Upright
|
Weight lifting: It can lead to work.
Weightlifting has become very popular in recent years. People head to the gym on their lunch hour to work out, or stop by on the way home to “pump iron” and “get that championship form” while “trying to avoid a hernia.”
Having nothing better to do one day, I called my friend and personal trainer, Phineas Farnbottom III, to ask him about this fad.
“It’s bad, very bad,” he said in answer to my question.
I asked him why.
“You watch anybody who is trying to lift a heavy weight – say an air conditioner, or a refrigerator, or a car,” he said. “They’re straining, making horrible faces. Nothing that makes you look like that can be good for you. Plus, if your wife sees you moving stuff like that around the house, she’ll get the idea you want to work and ask you to paint the den.”
I explained that I wasn’t referring to lifting just any weight, but the actual sport of weightlifting.
“Oh,” he said. “Well, that’s bad too. If you become big and strong and healthy, you have no reason not to paint the den. You can’t say you don’t feel like visiting her mother, either.”

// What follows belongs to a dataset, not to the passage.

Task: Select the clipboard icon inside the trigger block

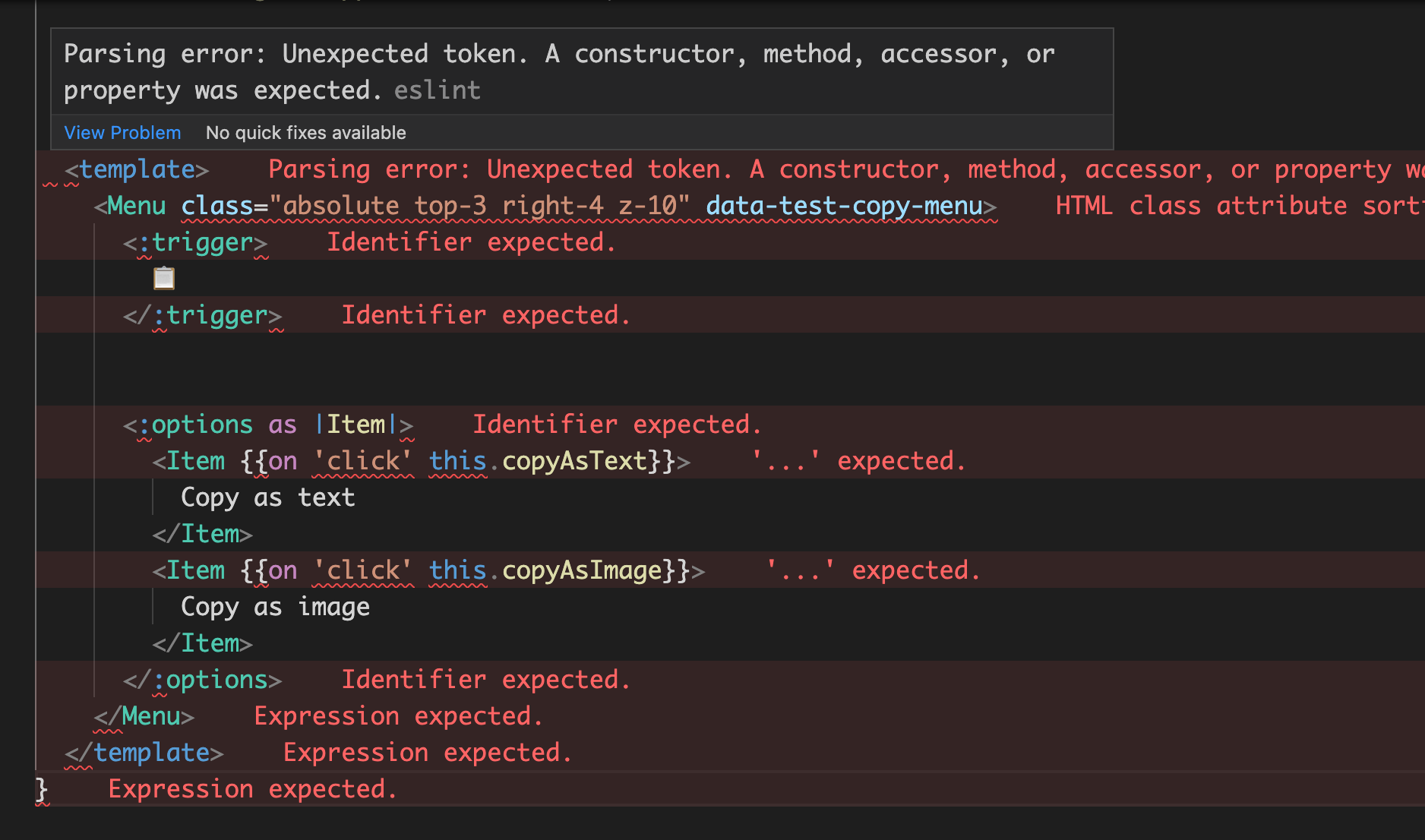Action: tap(165, 278)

I asked him about the health benefits. Could weightlifting be beneficial to your health?
“Well, I suppose from a purely physical standpoint, it is good for you,” he said. “But if you do it too much, you could become exhausted, and that could be very expensive.”
How’s that?
“Let’s say you’ve just bench-pressed 300 pounds,” he said, and then he started laughing. “Okay, no, let’s don’t say that. Let’s say somebody who had a snowball’s chance in hell of bench-pressing 300 pounds actually bench-pressed 300 pounds. I shouldn’t put ‘you’ in that sentence.

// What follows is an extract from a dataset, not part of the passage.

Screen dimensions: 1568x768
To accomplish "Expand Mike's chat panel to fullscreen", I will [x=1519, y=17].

“Anyway, let’s say they got the weight up, and now they’re so tired from doing it they fall asleep while they’re still holding it. The plastic surgery alone could cost thousands of dollars.”
So is there any good reason to get involved in weightlifting?

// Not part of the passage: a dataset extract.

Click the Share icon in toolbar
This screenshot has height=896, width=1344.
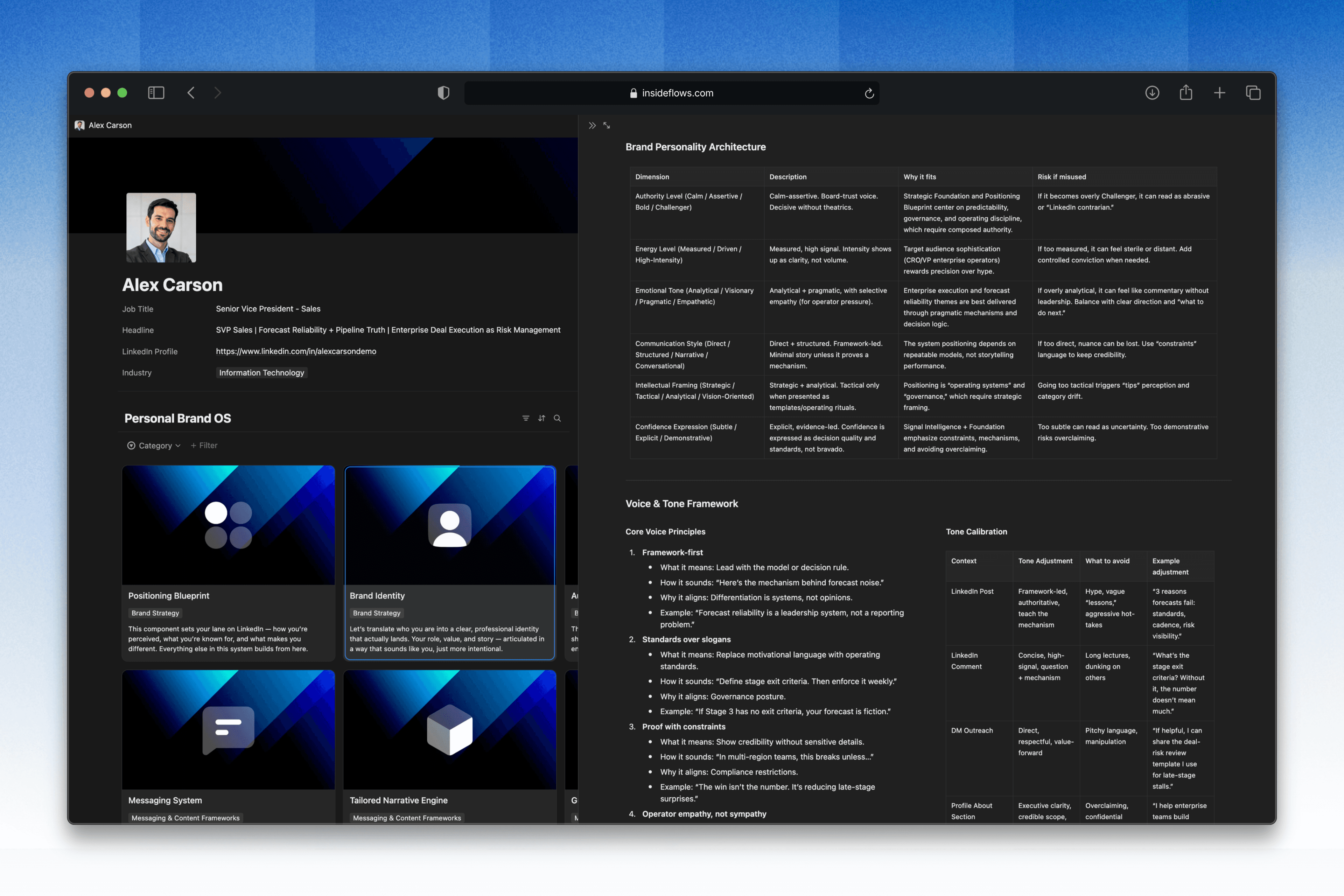1186,92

“Well, you could get girls,” he said. “In truckloads.”
To make this essay complete, and to give you, the reader, the most comprehensive coverage of the latest sports trends, I determined that it was necessary for me to experience this weightlifting phenomenon.
Truckloads of girls had nothing to do with it. Never even crossed my mind.
I went to a local, hole-in-the-wall gym for my first weightlifting workout. You should never go to a health club or one of those fancy fitness places to pump iron. They have instructors who will tell you exactly what you’re doing and how to do it, thereby removing almost all risk of injury. Half the fun of working out is hurting some new part of your body and then complaining about it later. Plus, it gives you an excuse to skip your next workout.
The first thing you’re supposed to do is make sure your hands aren’t slippery. Don’t want the weights to slip, right? You de-slipperify your hands by putting white powder on them. The problem with the powder is you forget it’s on there after about thirty seconds and scratch yourself in a male region. For the rest of the time you’re in the gym, it looks like you’ve been groped by Edward Talcumhands.
The next thing you’re supposed to do is walk around, swing your arms, and grunt at people. At least, that’s what everyone else there was doing. I tried that for a while, but I got scared when some of the guys there started grunting back. Between the grunting and the white brand on my crotch, I was afraid I was initiating some bizarre weightlifter’s mating ritual. Plus, I didn’t know what proper weightroom etiquette was after the grunting stage of a relationship had been reached, so I just kept to myself after that.
Picking the proper “station” (weightroom talk for “place with a lot of heavy metal plates lying around”) to work out on is vital. Never go to the one that all the really large men hang around. They can all press or lift or endure roughly 5,000 percent more than you can. This makes you look bad, especially if you forget to change the weights after they leave and you get trapped underneath them when you try to pick them up. Luckily, a very nice man lifted the weights off me. He also complimented me on my handprint.
I’m fairly certain we’re engaged now.
Another key point: No matter how much weight you lift, always grunt like a grizzly bear giving birth when you do it. That way, the people who can’t see how much weight you’re lifting will think you’re straining tremendously, striving with every fiber of your being to be the best you can be.
So those are the tips I gleaned from my experience at the gym. No, wait, there’s one more I almost forgot: Wash your gym shorts before you get home, because your wife will NOT believe you when you say “It’s just powder from when I accidentally scratched myself before lifting heavy weights.”
All in all, though, the best advice I can give you about weightlifting is to lie down when the urge hits and wait till it passes. You’ll save yourself a lot of pain and embarrassment. Plus, you’ll be well-rested when your wife makes you paint the den.